Wind turbines have already been manufactured for some time in such quantities that it is quite acceptable to talk about series production. In the end, however, each wind turbine is definitely unique, because deviations from optimum settings also occur in series production. As is known, this is definitely not a phenomenon of series production of just wind turbines. Instead, in many areas of daily life there are default values and an acceptable tolerance range, within which deviations from the predetermined values are acceptable and not problematic.
Because the rotor blades of wind turbines are produced with an extraordinarily high percentage of manual labor and reach considerable dimensions, each individual rotor blade is unique. Thus, a wind turbine with three rotor blades already has three unique blades on its rotor. Therefore, a rotor of one wind turbine is not like any other and even the exchange of one rotor blade changes the entire rotor, within the tolerance range.
Accordingly, the operating behavior of each wind turbine also differs from that of all other wind turbines; even when these are of the same type. Even if the deviations lie within the permissible tolerance range, they can nevertheless still lead to power losses.
Wind turbines and especially their parts mounted outside in the area of the gondola, such as the rotor, but also the anemometer, are subject to the risk of icing, especially in winter. Icing of the anemometer can easily lead to measurement errors, which in turn result in unsuitable control of the wind turbine.
Icing of the rotor involves the risk that persons and things in the area of the wind turbine could be injured or damaged due to falling ice. When rotor blades are covered with ice, it cannot be predicted when or how much ice will fall, and the wind turbine must be stopped, in particular, due to icing of the rotor blades, in order to prevent endangering the area.

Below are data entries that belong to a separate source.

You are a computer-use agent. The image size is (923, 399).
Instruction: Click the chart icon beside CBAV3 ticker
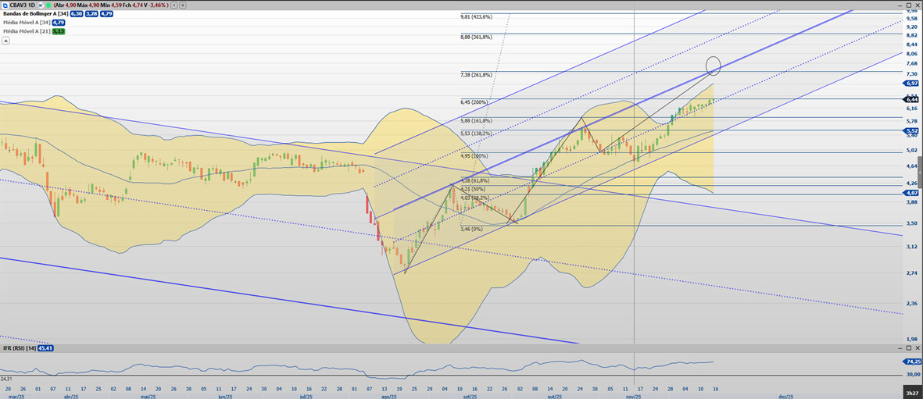tap(5, 5)

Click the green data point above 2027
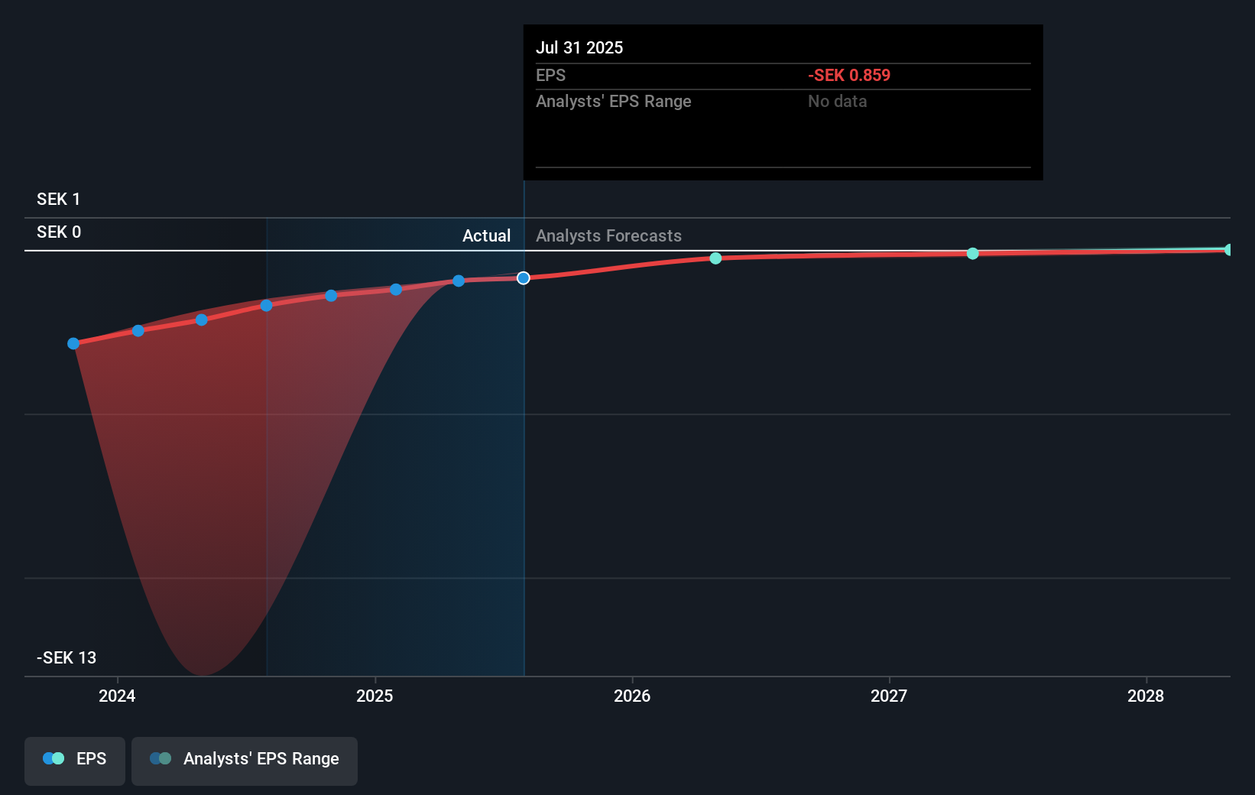972,253
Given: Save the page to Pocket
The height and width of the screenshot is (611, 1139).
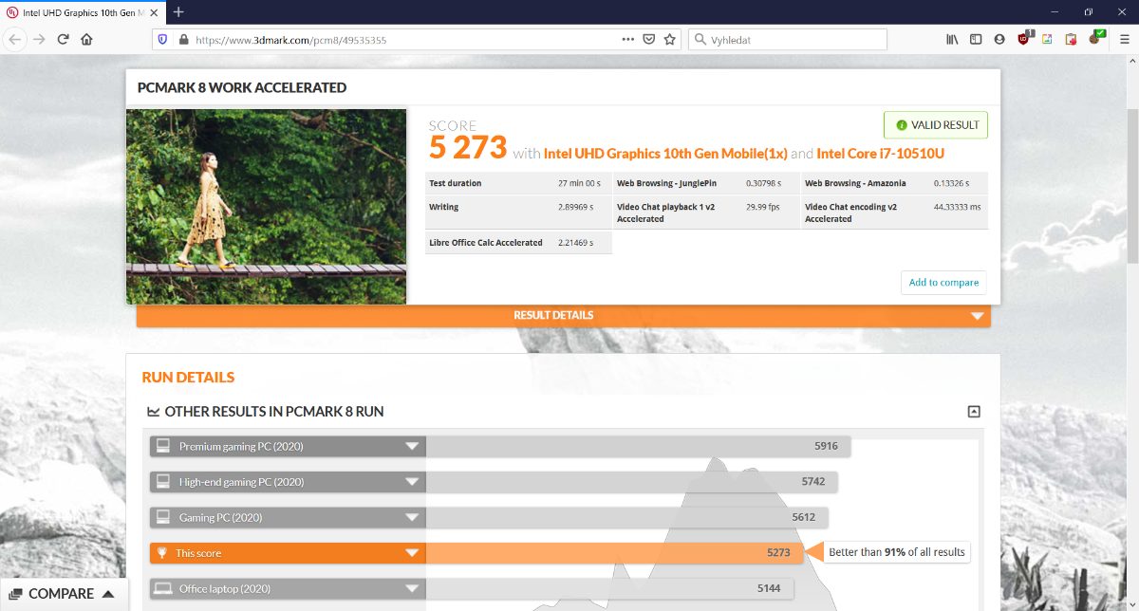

In the state of the art, various approaches have become known to prevent this problem. Thus, e.g., heated anemometers are available. The heaters of these anemometers should prevent icing. However, such a heater is not complete protection against icing of the anemometer, because, on one hand, the heater could fail and, on the other hand, even a functional heater cannot prevent the formation of ice to arbitrarily low temperatures.
Various designs have also become known for the rotor blades. For example, rotor blades can be heated in order to prevent any formation of ice. However, for large wind turbines with correspondingly large rotor blades, the power consumption needed is considerable. From DE 195 28 862 A1, a system is known in which the turbine is stopped after there is icing and then the rotor blades are heated in order to eliminate the icing of the rotor blades, with power use optimized as much as possible. However, the detection of icing in the state of the art is frequently realized through the detection of an unbalanced rotor, which results when the rotor drops a part of the already-formed ice.
However, the first time ice falls already represents a danger to the area; with increasing size of the rotor blades their mass also increases, so the fall of relatively small amounts of ice does not lead to a detectable imbalance, and reliable detection of ice formation is difficult.